Considérant qu’au-delà des différenciations dialectales, il y a tout de même une unité, l’auteur a insisté beaucoup plus sur les similitudes que sur les différences. Cela constitue un pas en avant dans les études berbères dans la mesure où jusqu’à présent les études berbères ont toujours insisté sur les différences entre les parlers beaucoup plus que sur ce qui les rassemble. L’auteur considère que si l’idée d’éparpillement des langues a dominé pendant des années, c’est parce que les études dialectologiques ont dominé les études berbères. Par ailleurs, des enquêtes lexicologiques sur le terrain ont permis à l’auteur de constater que les parlers du Maroc ne sont pas aussi différenciés que l’on puisse le croire. De plus, le changement de la situation marqué par les mouvements des populations, les médias, l’introduction du berbère dans le système éducatif, l’établissement des filières de berbère au sein de l’université, a fait que les parlers se sont rapprochés : plus les locuteurs se rapprochent, plus ils ont tendance à faire des efforts pour constituer une langue commune. L’ensemble de ces éléments ont fait décider M. Taïfi et P. Pognan à faire un dictionnaire qui va dans cette perspective d’unification (et non d’uniformisation) de la langue berbère indépendamment de ses particularismes dialectaux.

 

1.  Le dictionnaire

Ouvrages de 1700 pages, 1205 pages sont consacrées au Dictionnaire proprement-dit. 166 pages sont consacrées à l’index 1 et  316 pages à l’index 2, 3 pages à la préface de Lionel Galand, 15 pages à l’introduction de l’auteur et 5 pages à l’introduction des index par P. Pognan.

La partie « dictionnaire » comporte 8027 racines consonantiques avec 17597 entrées lexicales. On y trouve également 13520 exemples servant à illustrer les différents effets de sens.

 

2.  La préface de Lionel Galand

Déjà en 1992, c’est Lionel Galand qui était l’auteur de la préface du « Dictionnaire Tamazight-Français », de Miloud Taïfi, publié par l’Harmattan-Awal. Et à l’époque, Lionel Galand considérait le dictionnaire de M. Taïfi comme un usuel que tous ceux qui s’intéressent aux langue et culture berbères devaient avoir, car il répondait à une attente.

Lionel Galand considère que dans ce nouveau dictionnaire, M. Taïfi n’a pas fait une simple édition « revue et corrigée », mais il estime que l’auteur a « décidé de prendre en compte les effets du courant qui veut affirmer l’identité berbère et mettre en évidence ce qui unit les différents parlers plutôt que ce qui les sépare ». Et pour enrichir le vocabulaire, l’auteur préfère visiblement « oublier les frontières entre parlers et faire appel à des mots venus de régions différentes, mais bien réels », explique Lionel Galand dans sa préface. Ce dictionnaire « raisonné » est, pour Lionel Galand, également raisonnable car il veut « ressortir les traits les plus généraux qui caractérisent le berbère, mais, avec réalisme ». Selon lui, si le précédent dictionnaire (1992) transparaît dans le nouveau (2017), l’éclairage, en revanche, est différent.

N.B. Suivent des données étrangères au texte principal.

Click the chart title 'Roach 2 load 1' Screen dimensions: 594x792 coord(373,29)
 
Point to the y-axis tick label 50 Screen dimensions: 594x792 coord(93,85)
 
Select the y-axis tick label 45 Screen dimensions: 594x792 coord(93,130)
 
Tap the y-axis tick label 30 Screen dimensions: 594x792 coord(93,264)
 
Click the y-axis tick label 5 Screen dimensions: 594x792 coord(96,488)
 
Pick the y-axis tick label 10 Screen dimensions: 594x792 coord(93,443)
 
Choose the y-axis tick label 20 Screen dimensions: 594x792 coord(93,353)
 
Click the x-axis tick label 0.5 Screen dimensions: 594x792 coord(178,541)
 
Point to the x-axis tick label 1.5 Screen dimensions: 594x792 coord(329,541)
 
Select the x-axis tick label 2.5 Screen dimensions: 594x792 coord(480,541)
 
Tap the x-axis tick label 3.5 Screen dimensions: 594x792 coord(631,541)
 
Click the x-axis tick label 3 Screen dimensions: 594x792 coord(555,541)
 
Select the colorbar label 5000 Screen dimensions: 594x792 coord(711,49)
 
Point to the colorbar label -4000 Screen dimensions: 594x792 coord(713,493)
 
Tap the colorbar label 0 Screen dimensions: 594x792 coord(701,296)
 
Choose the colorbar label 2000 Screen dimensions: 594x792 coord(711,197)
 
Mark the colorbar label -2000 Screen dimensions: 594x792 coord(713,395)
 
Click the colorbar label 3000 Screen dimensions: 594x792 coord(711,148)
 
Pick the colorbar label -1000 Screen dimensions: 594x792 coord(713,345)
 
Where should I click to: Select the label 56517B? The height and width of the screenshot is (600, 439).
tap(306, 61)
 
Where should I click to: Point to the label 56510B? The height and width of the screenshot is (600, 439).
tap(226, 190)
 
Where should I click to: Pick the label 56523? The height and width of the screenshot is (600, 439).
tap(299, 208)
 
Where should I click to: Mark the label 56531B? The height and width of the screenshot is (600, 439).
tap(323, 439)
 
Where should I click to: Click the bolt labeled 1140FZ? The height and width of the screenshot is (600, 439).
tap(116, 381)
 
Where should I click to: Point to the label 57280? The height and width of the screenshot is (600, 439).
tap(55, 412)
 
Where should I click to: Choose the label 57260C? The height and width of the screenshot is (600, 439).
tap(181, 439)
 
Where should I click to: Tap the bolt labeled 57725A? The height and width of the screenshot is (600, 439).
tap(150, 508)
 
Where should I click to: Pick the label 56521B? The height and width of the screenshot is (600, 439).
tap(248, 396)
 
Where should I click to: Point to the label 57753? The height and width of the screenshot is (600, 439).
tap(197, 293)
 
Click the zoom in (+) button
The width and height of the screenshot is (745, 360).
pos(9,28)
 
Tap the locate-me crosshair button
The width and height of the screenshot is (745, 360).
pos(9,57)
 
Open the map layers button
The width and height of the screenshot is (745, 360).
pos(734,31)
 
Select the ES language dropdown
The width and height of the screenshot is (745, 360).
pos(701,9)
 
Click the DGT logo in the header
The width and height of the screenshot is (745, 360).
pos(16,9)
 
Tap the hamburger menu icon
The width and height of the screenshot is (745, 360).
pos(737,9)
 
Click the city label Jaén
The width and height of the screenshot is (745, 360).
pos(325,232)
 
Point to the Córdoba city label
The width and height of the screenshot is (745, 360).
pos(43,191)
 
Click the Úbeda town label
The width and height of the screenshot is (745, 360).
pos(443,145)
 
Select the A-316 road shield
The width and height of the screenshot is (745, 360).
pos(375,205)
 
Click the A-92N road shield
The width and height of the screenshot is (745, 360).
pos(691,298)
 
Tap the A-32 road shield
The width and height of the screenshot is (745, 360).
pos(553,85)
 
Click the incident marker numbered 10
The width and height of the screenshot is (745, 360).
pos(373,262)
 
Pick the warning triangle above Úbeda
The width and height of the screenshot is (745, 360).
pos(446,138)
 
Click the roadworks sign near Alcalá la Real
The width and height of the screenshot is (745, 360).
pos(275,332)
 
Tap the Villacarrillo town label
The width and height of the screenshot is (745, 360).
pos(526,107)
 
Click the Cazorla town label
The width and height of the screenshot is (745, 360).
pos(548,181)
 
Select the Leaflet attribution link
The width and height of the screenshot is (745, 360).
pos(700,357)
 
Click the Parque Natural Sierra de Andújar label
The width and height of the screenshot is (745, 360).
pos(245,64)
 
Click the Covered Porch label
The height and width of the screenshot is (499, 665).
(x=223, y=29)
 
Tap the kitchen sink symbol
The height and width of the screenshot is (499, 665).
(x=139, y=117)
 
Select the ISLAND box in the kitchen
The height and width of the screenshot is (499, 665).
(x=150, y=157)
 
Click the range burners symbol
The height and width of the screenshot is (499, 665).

Lionel Galand décrit un changement de perspective de l’auteur du nouveau dictionnaire qui a fait de l’unification de la langue un axe important. Et il note d’autres nouveautés comme les corrections opérées, les articles enrichis ou encore ceux ajoutés. Il note également, tout comme pour le dictionnaire de 1992 mais davantage, la clarté et l’efficacité de la présentation.

Lionel Galand conclut sa préface en qualifiant l’œuvre de Miloud Taïfi de « dictionnaire à la fois riche du passé, reflet du présent et prometteur ».

 

3.  Du dictionnaire Tamazight-Français (Parlers du Maroc central) au Dictionnaire raisonné Berbère-Français (Parlers du Maroc)

a.  Correction, augmentation et remaniement

La mission a consisté à récupérer un document écrit à la main sous forme de fichiers informatiques (Word), par la suite procéder à la correction, l’augmentation (la masse lexicale est augmentée de 60 %) et enfin le remaniement. Sur le plan méthodologique, les auteurs de l’ouvrage ont adopté un certain nombre de décisions comme la neutralisation des changements phonétiques en reconstituant les formes de base ou encore la dilution des  complexes phonétiques si nombreux issus de l’assimilation – le caractère orale de la langue berbère fait, en effet, apparaître des phénomènes d’assimilation qui sont nombreux – en reconstituant tous les mots qui les constituent. Dans le premier cas, il s’agit de reconstituer les formes de mots dans leurs bases phonétiques. Il y a lieu donc de neutraliser tout changement phonétique considéré comme une altération à la phonie basique. Exemple : en tarifit, on dit « iǧǧi » (ma fille), alors que dans l’ensemble du domaine berbère on dit « illi ». Voilà un changement phonétique qui altère complètement la forme de base.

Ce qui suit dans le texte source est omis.